The Pronto Cycle Share system consists of 500 bikes and 54 stations located in Seattle. Pronto provides open data on individual trips, stations, and daily weather.

## Content

There are 3 datasets that provide data on the stations, trips, and weather from 2014-2016.

1. Station dataset
    
    - station_id: station ID number
    - name: name of station
    - lat: station latitude
    - long: station longitude
    - install_date: date that station was placed in service
    - install_dockcount: number of docks at each station on the installation date
    - modification_date: date that station was modified, resulting in a change in location or dock count
    - current_dockcount: number of docks at each station on 8/31/2016
    - decommission_date: date that station was placed out of service


2. Trip dataset
    
    - trip_id: numeric ID of bike trip taken
    - start_time: day and time trip started, in PST
    - stop_time: day and time trip ended, in PST
    - bike_id: ID attached to each bike
    - trip_duration: time of trip in seconds
    - from_station_name: name of station where trip originated
    - to_station_name: name of station where trip terminated
    - from_station_id: ID of station where trip originated
    - to_station_id: ID of station where trip terminated
    - user_type: "Short-Term Pass Holder" is a rider who purchased a 24-Hour or 3-Day Pass; "Member" is a rider who purchased a Monthly or an Annual Membership
    - gender: gender of rider
    - birth_year: birth year of rider


3. Weather dataset contains daily weather information in the service area

    - speeds in miles-per-hour
    - temperatures in Fahrenheit
    - visibilities in miles
    - precipitation in inch
    - pressure in inch of mercury

In [None]:
# import the csv data in pandas 
import os
import pandas as pd
import numpy as np

data_dir = "cycle-share-dataset"

station = pd.read_csv(
    os.path.join(data_dir, "station.csv"), 
    parse_dates=["install_date","modification_date","decommission_date"]
)

trip = pd.read_csv(
    os.path.join(data_dir, "trip.csv"), 
    parse_dates=["start_time","stop_time"],
    infer_datetime_format=True,
    skiprows=range(1,50794) # the first 50794 rows are duplicates ...
)
assert trip["trip_id"].nunique()==trip.shape[0]

weather = pd.read_csv(
    os.path.join(data_dir, "weather.csv"), 
    parse_dates=["date"]
)

# Clean data

Before using any data you should check it thoroughly ! Let's check for instance the `station` dataset. The data description already provides a lot of information:

- the meaning (and therefore expected data-type) of each column
- there are 54 stations, uniquely identified by `station_id`

First let's see how many rows we have and list the columns along with their data-types.

In [None]:
print(f"station: {station.shape[0]} rows {station.shape[1]} columns\n")
print(station.dtypes)

We have 58 records and not 54. Are there any duplicated rows ? Let's how many distinct `station_id` we have:

In [None]:
n_station_id = station["station_id"].nunique()
print(f"There are {n_station_id} distinct station_id")

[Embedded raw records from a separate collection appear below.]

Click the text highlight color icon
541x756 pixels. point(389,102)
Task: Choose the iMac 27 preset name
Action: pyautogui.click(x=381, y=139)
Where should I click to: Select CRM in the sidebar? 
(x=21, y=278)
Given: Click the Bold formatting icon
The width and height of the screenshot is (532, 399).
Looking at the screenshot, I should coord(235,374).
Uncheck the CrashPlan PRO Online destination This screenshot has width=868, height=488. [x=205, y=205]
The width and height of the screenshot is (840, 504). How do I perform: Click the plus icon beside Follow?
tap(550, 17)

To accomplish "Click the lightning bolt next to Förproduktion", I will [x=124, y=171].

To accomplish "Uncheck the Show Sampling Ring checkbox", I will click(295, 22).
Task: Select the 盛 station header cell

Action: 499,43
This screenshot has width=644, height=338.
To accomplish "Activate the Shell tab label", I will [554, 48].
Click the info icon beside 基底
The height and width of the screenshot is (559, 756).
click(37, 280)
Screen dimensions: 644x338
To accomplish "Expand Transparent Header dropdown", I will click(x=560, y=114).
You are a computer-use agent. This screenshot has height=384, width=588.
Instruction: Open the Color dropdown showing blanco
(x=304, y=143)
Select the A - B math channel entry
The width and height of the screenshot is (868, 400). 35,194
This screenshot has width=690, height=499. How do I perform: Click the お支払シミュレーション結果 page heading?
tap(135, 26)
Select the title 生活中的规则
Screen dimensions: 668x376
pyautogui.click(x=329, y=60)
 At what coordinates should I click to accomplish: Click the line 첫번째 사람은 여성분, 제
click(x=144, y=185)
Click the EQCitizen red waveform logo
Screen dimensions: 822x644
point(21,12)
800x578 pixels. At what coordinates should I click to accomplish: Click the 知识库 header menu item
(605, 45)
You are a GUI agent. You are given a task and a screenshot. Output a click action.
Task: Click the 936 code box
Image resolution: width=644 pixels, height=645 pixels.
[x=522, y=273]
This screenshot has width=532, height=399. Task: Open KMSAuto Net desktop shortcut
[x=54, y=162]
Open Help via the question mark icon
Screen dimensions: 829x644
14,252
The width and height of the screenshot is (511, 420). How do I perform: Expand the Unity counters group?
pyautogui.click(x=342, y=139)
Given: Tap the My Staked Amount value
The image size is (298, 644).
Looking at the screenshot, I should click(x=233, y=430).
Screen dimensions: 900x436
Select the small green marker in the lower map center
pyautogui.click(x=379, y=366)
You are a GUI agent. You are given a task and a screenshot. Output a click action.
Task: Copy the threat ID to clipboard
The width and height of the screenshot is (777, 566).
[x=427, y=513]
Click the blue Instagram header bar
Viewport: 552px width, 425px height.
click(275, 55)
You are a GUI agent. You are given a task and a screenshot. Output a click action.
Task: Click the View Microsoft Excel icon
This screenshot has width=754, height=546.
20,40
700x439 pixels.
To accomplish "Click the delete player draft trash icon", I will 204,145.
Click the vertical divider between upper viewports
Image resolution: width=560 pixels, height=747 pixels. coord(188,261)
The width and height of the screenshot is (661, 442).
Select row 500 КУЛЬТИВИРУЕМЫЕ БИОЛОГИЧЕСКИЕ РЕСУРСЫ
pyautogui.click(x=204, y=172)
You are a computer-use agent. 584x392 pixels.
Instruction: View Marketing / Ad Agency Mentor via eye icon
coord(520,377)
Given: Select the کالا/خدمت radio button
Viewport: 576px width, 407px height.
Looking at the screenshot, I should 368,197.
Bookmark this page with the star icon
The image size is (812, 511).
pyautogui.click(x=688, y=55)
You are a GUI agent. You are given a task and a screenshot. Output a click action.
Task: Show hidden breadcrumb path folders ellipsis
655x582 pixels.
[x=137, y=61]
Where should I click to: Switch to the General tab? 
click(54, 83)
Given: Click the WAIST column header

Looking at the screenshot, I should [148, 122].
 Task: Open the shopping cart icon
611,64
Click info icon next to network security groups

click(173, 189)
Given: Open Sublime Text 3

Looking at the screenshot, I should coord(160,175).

Ok, so we have no duplicate and exactly one record per `station_id`. There are in fact 58 stations in our dataset, not 54. 

Now let's take a look at the first rows:

In [None]:
station.head(5)

Note that all fields are consistent with the description: `lat` and `long` look like latitude and longitude, `name` as a station name, the counts look like counts and dates like dates.

However the `modification_date` and `decommission_date` are all missing in the first 5 rows: values are all `NaT` meaning Not-a-Time. For the dates let's see how many missing values we have, as well as the min and max date: 

In [None]:
for date_column in ["install_date", "modification_date", "decommission_date"]:
    n_missing = station[date_column].isnull().sum()
    date_min = station[date_column].min()
    date_max = station[date_column].max()
    print(f"{date_column}: {n_missing} are missing min={date_min} max={date_max}")

That makes sense: all have an installation date, a few have been modified and only 58 - 54 = 4 were decommissioned.
Probably the 54 in the data description was referring to stations still in service.

We can list here the 4 out of service stations:

In [None]:
station[station.decommission_date.notnull()]

What about the remaining numeric columns `lat`, `long`, `install_dockcount` and `current_dockcount`, does the range of values make sense ? Are their any missing values ? Let's use the `describe()` method to get a quick statistical summary for each column, and `.T` to transpose the summary stats dataframe.

In [None]:
station.describe().T

They are no missing values (**count** counts the number of non-null values), and every range of values makes sense. For instance, Seattle is located at $47.6^{\circ}N-122.3^{\circ}W$.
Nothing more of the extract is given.